Shelf is located in CNT. The finding that ice removal in NSIS and NISH can be related to modifications in the East Asian monsoon and precipitation is of key importance, in that it relates the results of our extreme experiments, in which all Antarctic sea ice was removed, to observed variations in the modern climate. Significant, non-local variability in climate may thus be associated with realistic changes in Antarctic sea ice.

4. Conclusions

The maximum impacts of sea ice and ice shelves on regional and global climate have been reviewed and examined in a set of sensitivity experiments with COM2 that include seasonal cycles. Similarities and differences in the responses to the modified forcing are noted in the following simulations: (1) sea ice in the SH is replaced by year-round open water at -1.9°C (NSIS), and (2) sea ice and ice shelves in the SH are replaced by open water (NISH). Responses in the SH are largest during the austral winter. The mean meridional circulation in the SH is modulated by roughly 10% due to the sea-ice removal. If the ice shelves are removed in addition to sea ice around Antarctica, maximum anomalies of sensible heat flux move closer to the South Pole. This apparently results in zonal wind anomalies in NISH about twice as large as those in NSIS south of 50° S, even though the sur-face area of winter sea ice is an order of magnitude larger than that of the ice shelves. The surface pressure anomalies show the dominance of wavenumber 2 in NISH, while a mixed wavenumber 2 and 3 pattern prevails in NSIS, apparently related to the geographic location of the two large ice shelves near West Antarctica.
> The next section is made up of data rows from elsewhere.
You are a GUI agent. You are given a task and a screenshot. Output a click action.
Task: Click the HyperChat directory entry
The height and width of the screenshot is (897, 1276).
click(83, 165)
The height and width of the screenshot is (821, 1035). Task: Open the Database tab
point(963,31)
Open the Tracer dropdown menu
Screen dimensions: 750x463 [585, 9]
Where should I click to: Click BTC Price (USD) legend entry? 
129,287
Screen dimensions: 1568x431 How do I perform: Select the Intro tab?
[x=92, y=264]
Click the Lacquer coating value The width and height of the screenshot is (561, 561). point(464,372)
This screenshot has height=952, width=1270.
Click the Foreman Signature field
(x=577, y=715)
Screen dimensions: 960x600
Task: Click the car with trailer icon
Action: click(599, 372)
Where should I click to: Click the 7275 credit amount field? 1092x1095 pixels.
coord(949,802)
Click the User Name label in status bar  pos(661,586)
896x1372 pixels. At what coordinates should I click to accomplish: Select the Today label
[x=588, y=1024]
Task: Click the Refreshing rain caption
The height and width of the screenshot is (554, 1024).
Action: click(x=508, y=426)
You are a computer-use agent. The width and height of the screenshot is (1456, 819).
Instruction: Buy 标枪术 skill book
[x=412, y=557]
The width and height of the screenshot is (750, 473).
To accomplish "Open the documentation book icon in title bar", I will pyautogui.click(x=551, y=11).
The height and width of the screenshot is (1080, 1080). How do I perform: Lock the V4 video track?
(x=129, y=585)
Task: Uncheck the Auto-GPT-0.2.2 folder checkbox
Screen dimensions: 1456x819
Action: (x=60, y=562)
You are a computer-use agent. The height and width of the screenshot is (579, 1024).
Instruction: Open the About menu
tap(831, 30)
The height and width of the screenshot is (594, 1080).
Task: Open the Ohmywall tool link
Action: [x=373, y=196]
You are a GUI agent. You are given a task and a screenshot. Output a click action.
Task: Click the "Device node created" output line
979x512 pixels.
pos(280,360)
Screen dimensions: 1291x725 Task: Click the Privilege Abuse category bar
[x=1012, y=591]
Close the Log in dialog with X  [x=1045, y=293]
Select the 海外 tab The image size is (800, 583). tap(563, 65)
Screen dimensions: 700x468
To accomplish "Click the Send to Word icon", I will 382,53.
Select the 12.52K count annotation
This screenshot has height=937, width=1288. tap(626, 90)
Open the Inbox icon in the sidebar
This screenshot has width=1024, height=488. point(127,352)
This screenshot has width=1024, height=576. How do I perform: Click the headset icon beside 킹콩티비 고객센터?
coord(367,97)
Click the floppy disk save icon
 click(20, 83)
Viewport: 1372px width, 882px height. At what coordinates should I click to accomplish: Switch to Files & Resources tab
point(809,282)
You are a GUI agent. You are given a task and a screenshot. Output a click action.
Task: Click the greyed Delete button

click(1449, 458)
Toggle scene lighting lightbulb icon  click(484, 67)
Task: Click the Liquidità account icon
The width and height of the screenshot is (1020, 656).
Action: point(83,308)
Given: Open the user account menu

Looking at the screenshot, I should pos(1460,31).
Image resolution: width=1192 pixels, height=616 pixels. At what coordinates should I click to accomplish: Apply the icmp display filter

Interhemispheric responses are also noted in the eddy fields of NSIS and NISH. in the latter simulation, the northward movement of the summer monsoon rain front appears to be delayed over China duringjune. Thus, precipitation is increased in southern and central China and decreased in northern China in response to the Antarctic ice removal. This surprising finding is supported by the observational study of Peng and Domrös (1987). They correlated Antarctic sea-ice extent with river runoff in northern China and var-iations in the subtropical western Pacific high. Thus the results of our extreme sea-ice removal experiments can be related to observed variations in the modern climate. Possible mechanisms for global propagation of the impact of the Southern Ocean surface heating anomaly will be discussed in a forthcoming paper.